OGH: Zur Rekurslegitimation im Verlassenschaftsverfahren
Die Rekurslegitimation des potentiellen Erben ist bei einer fehlenden Erbantrittserklärung dann zu bejahen, wenn für ihn noch keine Veranlassung bestand, eine solche abzugeben
§ 157 AußStrG, § 159 AußStrG, § 799 ABGB
GZ 2 Ob 133/22f, 06.09.2022
OGH: Nach stRsp wird der potentielle Erbe grundsätzlich erst mit Abgabe seiner Erbantrittserklärung Partei des Verlassenschaftsverfahrens. Vorher hat er keinen Einfluss auf den Gang des Verlassenschaftsverfahrens und keine Rekurslegitimation, auch nicht betreffend die Auswahl der Person des Verlassenschaftskurators. Das Rekursgericht ist hier zutreffend davon ausgegangen, dass die Tochter bereits von sich aus eine Erbantrittserklärung abgegeben hat; es vermisste aber die Angabe eines Rechtstitels.
Eine Erbantrittserklärung hat ua die Berufung auf einen Erbrechtstitel (Erbvertrag, letztwillige Verfügung oder Gesetz) zu enthalten (§ 799 ABGB, § 159 Abs 1 Z 2 AußStrG). Die Tochter beruft sich auf die Rsp, wonach sogar dem potentiellen Erben, der (gar) keine Erbantrittserklärung abgegeben hat, Parteistellung und Rekurslegitimation eingeräumt wird, wenn er sein aktives Interesse am Erbantritt bekundet hat und die Abgabe der Erbantrittserklärung aus nicht in seiner Sphäre liegenden Gründen unterblieb. Als derartige Gründe wurden Verfahrensfehler angesehen, etwa eine unrichtigerweise unterbliebene Aufforderung zur Abgabe einer Erbantrittserklärung. Auch im Anlassfall ist die Tochter zur Abgabe einer Erbantrittserklärung nicht aufgefordert worden.
Wenn sogar bei einer Person, deren Erbantrittserklärung (mangels Aufforderung nach § 157 Abs 1 AußStrG) unterblieb und die ihr Interesse am Erbantritt bekundet, die Rechtsmittellegitimation zu bejahen ist, muss dies hier umso mehr für die Tochter gelten, die (ohne jegliche Aufforderung nach § 157 Abs 1 AußStrG) eine Erbantrittserklärung abgegeben hat, auch wenn diese Erklärung (noch) keine Berufung auf einen Erbrechtstitel erhielt. Für die Tochter hatte kein Anlass bestanden, ihre Erbsantrittserklärung zu verbessern bzw zu ergänzen.

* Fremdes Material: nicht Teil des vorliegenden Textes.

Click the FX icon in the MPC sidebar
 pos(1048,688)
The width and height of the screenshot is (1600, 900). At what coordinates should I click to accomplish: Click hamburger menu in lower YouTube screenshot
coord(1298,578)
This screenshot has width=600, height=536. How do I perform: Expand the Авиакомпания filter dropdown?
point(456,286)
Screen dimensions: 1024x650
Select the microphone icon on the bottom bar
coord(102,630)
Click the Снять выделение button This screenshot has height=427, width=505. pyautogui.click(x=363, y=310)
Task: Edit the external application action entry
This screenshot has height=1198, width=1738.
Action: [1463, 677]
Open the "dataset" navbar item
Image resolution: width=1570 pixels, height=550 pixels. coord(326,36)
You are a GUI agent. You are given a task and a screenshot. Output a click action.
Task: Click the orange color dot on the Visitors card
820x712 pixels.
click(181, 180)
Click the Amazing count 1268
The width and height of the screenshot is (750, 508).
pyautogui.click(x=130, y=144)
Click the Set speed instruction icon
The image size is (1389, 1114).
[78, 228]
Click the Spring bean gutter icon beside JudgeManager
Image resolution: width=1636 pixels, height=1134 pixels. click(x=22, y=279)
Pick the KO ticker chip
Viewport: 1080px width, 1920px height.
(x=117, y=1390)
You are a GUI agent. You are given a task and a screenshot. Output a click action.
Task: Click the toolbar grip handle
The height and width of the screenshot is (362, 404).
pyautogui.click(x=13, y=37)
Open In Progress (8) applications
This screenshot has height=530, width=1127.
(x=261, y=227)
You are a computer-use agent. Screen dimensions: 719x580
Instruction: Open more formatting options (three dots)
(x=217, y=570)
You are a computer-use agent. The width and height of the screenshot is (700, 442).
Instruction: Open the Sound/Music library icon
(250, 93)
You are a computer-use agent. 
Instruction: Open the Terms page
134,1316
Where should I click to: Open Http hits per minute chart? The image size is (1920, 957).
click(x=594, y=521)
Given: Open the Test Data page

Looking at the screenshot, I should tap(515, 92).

Die Rekurslegitimation ist bei einer fehlenden Erbantrittserklärung zu bejahen, wenn noch keine Veranlassung für den potentiellen Erben bestanden hatte, eine solche abzugeben. Dies auch deshalb, weil hier die Tochter in das Verlassenschaftsverfahren (durch mehrere Zustellungen) ohnedies einbezogen wurde. Wird keine Erbantrittserklärung abgegeben, ist nach § 157 Abs 4 AußStrG ein Verlassenschaftskurator zu bestellen. Eine derartige Bestellung kann damit implizit auch eine Entscheidung über (die Wirksamkeit einer vorliegenden) Erbserklärung enthalten, sodass hier der Tochter die Rechtsmittellegitimation gegen den Bestellungsbeschluss jedenfalls nicht abgesprochen werden kann.